The filmmakers have teamed up with abortion-rights group NARAL to sell the movie, and promotional materials state that "Obvious Child is a story that depicts one young woman's reality and many women's rights." And the movie features the most charmingly competent Planned Parenthood doctor that a young, sexually active woman has ever seen. (Unlike Fast Times' "Free Clinic" or Juno's "Women Now," Planned Parenthood signed on to display its insignia in the film.)

At the same time, some see The Giver as being set within a different but equally charged political context. The film was produced by Walden Media, and according to one CNN critic, the production company has been known to "push life-affirming messages." (By "life-affirming," the critic specifically means "pro-life.")

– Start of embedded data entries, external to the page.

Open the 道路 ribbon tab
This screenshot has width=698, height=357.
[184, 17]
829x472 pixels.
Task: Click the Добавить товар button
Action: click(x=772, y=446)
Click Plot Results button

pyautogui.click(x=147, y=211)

Camosy thinks it's worth noting that research has shown a growing skepticism toward abortion among Millennials. In 2012, for example, only 37 percent of college-aged Millennials agreed that abortion was "morally acceptable." Fewer Millennials than Gen Xers believe that abortion should be legal in all cases. While Camosy takes care not to conflate correlation and causation, he suggests that increasingly pro-life-friendly media may help explain why Millennials are increasingly skeptical of abortion.

There's no denying that political battles are sometimes borne out on the Big Screen. Films treating political themes become proverbial Rorschach tests for audience members: people interpret the films in different ways based on their own biases, and then they hold up those films as evidence that their particular views are right.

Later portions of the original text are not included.